# experience, analysis, opinion: 26ft Albin



## TSOJOURNER (Dec 16, 1999)

We''re trying to buy our first sailboat. We heard of a 26'' Albin for sale and thought it would be the Peter Norlin design, ''Cirrus''. In fact, it is an entirely different design by Rolf Magnusson - the Albin 79. 

I''ve not found much about this boat, especially comments about sailing characteristics and performance. Maybe those of you with more experience and a talent for interpreting "the numbers" can offer some insight...opinion.

L.O.A.	7.88 m
L.W.L.	6.10 m
Width	2.67 m
Draft	1.45 m
Displ	2,150 kg
Keel	Fin
Draft	1.45 m
Ballast	750 kg
Keel %	34.8 %
Rig	Masthead
Sail	27.2 m2
Jib	8 m2
Genoa	24 m2
Gen II	18 m2
Produced 1974-77
Number built 250 

"The Albin 26 or Albin 79, in metres, was built as the smaller sister to the much better known Ballad and bears quite a family resemblance. Originally designed as an offshore cruiser/racer to the 1/4 ton rating she has a good turn of speed and excellent handling. She has some very innovative features for a boat of her era. Her diesel engine is situated forward of the moulded keel, under the fore peak berths. Her open plan saloon is similar to many of the latest designs in yachts of this size, and the heads compartment, in the starboard quarter, was years ahead of it’s time." 

So, what about the diesel location? 
And, what are the pluses & minuses of having been designed to the 1/4 ton rating?

Photos:

http://www.sailguide.com/Bilder/Albin_79bild.htm

http://www.compasssecurities.com/boat/fiddlers_stands.jpg

The prop shaft exits the hull just behind the aft edge of the keel.

http://www.compasssecurities.com/boat/fiddlers_stands2.jpg

The diesel is located in the compartment right in front of the V-berth

http://www.compasssecurities.com/boat/interiorfwd2.jpg


----------



## jack_patricia (May 20, 2001)

W:

That is a surprise. I too would have immediately assumed that size Albin was the Cirrus.

The first question I would want answered is where was she built? After the Cirrus (and Ballad, Vega and one other model), they transitioned to Taiwan. I''m assuming this model was built in Sweden given the design and size...but would want it confirmed.

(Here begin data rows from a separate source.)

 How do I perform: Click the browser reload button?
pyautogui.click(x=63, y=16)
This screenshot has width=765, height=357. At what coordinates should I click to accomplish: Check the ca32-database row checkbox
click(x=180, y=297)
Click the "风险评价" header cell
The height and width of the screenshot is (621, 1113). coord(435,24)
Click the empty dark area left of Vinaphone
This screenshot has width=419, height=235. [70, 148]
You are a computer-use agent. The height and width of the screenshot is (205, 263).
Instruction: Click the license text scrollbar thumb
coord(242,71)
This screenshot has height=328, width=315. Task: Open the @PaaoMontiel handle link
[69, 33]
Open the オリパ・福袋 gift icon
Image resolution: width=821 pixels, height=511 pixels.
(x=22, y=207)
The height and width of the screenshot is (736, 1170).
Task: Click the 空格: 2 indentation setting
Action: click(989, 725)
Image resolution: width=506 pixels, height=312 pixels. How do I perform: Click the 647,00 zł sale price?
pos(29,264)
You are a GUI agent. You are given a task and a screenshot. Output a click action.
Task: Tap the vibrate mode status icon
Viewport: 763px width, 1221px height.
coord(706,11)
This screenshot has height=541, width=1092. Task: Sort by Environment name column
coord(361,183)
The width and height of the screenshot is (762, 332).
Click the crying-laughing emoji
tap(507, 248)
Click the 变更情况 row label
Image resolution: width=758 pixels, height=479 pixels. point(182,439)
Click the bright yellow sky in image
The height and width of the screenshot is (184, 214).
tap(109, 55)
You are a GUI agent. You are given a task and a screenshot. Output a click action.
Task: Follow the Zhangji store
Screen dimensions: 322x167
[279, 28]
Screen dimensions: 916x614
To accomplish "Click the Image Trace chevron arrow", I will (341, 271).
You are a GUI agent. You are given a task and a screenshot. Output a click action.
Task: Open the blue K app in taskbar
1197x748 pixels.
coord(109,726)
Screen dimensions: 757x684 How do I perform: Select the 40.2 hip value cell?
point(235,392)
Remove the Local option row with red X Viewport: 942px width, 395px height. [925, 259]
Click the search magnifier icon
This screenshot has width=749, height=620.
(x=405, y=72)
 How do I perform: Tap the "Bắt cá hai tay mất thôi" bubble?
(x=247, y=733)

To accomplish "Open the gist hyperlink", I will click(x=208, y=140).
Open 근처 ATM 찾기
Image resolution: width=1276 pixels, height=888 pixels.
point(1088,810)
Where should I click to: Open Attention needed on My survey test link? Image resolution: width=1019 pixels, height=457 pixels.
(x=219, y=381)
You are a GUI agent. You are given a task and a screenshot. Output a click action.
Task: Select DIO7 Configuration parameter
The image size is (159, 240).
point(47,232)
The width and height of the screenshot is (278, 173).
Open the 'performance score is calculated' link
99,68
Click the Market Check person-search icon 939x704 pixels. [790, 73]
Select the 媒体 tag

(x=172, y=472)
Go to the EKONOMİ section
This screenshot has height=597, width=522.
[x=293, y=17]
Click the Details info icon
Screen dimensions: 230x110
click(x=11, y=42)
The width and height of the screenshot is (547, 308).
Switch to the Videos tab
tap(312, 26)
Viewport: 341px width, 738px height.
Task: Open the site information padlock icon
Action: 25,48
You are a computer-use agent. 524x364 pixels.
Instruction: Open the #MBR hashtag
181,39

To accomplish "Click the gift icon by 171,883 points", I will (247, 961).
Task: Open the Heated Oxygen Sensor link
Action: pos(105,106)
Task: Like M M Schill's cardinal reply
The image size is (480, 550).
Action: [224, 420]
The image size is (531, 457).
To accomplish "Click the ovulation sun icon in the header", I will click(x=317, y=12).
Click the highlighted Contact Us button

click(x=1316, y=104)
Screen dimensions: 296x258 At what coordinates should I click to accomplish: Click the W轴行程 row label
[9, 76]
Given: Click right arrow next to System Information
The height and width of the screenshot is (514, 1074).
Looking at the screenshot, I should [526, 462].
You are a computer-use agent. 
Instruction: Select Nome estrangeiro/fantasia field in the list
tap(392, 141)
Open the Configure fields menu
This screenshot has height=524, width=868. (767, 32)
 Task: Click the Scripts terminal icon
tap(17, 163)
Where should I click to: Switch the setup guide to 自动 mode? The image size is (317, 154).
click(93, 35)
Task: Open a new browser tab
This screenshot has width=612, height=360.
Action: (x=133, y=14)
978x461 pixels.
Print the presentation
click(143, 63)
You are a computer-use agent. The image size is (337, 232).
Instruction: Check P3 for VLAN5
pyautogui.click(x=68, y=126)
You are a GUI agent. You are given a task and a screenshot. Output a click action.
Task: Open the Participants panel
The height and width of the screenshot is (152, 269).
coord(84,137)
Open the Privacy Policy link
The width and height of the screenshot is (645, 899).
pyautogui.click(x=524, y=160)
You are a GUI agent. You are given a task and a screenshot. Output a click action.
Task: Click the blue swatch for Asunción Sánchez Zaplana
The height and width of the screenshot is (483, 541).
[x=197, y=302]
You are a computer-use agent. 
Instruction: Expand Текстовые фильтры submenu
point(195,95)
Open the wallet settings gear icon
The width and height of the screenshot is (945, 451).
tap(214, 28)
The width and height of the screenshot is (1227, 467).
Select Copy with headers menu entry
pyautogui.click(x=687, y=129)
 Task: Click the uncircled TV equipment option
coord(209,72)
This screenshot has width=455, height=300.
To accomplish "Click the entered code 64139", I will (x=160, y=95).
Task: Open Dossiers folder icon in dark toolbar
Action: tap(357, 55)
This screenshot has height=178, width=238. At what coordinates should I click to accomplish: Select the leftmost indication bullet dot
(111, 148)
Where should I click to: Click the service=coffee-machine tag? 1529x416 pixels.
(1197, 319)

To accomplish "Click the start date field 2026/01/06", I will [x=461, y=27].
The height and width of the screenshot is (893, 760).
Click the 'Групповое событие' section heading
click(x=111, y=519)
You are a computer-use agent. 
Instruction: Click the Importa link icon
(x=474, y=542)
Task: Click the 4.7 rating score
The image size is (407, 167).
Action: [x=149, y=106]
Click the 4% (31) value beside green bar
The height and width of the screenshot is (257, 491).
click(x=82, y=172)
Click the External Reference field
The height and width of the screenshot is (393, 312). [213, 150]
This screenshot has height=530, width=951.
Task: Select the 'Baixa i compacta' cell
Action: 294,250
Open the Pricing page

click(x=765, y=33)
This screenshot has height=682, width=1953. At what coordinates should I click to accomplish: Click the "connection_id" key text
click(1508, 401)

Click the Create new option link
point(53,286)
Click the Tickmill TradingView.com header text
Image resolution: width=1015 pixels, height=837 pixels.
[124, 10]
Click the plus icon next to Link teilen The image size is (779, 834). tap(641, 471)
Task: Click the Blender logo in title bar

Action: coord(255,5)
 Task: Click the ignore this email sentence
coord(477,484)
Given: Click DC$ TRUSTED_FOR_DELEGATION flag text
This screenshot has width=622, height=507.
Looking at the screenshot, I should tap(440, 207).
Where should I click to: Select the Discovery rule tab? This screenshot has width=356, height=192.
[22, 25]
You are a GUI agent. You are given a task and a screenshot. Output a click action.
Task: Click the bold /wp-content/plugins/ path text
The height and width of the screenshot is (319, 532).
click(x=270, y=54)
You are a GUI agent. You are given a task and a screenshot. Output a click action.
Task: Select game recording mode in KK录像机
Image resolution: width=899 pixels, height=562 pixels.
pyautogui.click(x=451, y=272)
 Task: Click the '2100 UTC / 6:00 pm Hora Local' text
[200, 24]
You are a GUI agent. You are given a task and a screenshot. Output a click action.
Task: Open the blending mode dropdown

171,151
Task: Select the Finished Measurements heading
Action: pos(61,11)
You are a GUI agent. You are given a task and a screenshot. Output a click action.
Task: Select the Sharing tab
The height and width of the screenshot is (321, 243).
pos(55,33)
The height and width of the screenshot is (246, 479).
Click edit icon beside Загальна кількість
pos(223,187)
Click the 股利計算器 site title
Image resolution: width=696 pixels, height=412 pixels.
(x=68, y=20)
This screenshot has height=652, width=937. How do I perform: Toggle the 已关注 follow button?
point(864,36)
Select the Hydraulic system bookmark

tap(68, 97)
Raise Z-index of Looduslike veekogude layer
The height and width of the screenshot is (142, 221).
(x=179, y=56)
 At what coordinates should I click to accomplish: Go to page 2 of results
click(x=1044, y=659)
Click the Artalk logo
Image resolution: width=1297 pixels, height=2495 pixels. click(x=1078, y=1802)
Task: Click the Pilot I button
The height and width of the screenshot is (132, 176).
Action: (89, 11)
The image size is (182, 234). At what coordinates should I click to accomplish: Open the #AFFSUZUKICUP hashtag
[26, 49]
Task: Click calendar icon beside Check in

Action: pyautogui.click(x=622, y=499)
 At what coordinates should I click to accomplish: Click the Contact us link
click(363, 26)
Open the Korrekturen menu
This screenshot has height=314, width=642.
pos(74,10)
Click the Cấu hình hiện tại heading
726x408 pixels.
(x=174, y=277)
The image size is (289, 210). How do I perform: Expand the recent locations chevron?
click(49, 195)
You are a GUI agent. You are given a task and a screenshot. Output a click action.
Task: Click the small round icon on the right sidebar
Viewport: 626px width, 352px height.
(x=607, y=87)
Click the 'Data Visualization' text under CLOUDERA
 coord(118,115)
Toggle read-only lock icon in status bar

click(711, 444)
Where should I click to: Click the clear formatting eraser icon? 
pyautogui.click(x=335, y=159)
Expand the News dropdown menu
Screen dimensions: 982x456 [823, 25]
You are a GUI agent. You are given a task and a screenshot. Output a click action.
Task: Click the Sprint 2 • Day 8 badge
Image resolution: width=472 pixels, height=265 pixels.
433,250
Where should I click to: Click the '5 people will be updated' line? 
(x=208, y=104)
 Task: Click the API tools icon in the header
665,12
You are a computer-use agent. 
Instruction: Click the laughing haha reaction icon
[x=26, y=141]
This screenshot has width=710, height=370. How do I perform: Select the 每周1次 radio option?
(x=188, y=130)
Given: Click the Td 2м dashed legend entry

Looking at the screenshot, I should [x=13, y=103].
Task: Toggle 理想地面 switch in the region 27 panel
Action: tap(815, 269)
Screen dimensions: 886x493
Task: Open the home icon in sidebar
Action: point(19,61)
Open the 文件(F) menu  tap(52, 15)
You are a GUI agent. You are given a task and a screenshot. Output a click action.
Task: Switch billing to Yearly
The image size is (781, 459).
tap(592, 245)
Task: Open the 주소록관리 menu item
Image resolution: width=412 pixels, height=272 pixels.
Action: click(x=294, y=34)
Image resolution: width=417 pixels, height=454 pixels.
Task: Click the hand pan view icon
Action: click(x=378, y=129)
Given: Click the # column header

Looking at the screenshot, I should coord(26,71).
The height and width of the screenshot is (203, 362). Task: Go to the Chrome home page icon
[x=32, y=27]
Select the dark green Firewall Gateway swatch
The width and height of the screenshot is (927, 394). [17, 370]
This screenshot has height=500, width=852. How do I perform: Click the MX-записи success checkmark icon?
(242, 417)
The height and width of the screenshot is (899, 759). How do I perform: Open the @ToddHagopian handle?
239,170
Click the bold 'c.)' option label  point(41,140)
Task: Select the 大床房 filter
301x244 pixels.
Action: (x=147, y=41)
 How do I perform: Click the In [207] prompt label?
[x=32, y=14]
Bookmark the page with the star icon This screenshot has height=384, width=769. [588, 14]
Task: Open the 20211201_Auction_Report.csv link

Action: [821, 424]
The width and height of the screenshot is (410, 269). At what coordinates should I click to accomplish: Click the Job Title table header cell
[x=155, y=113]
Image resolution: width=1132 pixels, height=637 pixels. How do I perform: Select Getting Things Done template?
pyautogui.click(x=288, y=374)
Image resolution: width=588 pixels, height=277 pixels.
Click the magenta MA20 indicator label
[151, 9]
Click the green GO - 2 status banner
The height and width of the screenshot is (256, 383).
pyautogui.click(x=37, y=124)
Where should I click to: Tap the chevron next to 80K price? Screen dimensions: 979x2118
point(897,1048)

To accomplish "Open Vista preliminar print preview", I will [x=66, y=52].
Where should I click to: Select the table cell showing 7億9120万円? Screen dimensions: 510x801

Yes, forward of the CLR is a strange place for an engine, isn''t it. Still, how much stuff will you cram into the lockers back aft? And how is access? I''m not sure the position per se is an issue.

Jack


----------



## TSOJOURNER (Dec 16, 1999)

Jack, 

Thanks for your comments. 

We''ve decided to keep looking. Since we''re intending on keeping this first boat for just a few seasons - developing skills & experience - we think it would be smarter to buy a boat that is better known/less unusual so selling it will be easier. 

W&B


----------



## Jim Petrus (Jul 24, 2015)

I purchased an Albin 79 hull # 9 built in 1974 , she has proven herself to be a rugged seaworthy vessel . She requires a large foresail in light air to keep up with light new boats but will go up against anything comparable in heavy weather and performs exceptional when close hauled , often we break through 6 knots , we rarely need to reef the main and run a 130 Genoa most of the time , 170 in light air and asymmetrical spinnaker as required . I repowered it with yanmar 2YM 15 and cruise at 5,3 knots .I hope to keep this boat for another 20 years , it may outlast me. Jim Petrus.


----------



## bobperry (Apr 29, 2011)

I looked at that model before I bought my Cirrus 7.8. The boat was beautifully built but I did not like the idea of having the engine under the head of the V berth. I imagined it would always smell while I was trying to sleep. I wasn't wild about the enclosed head either. That is expensive real estate and I preferred the way it was handled on the Norlin 7.8.


----------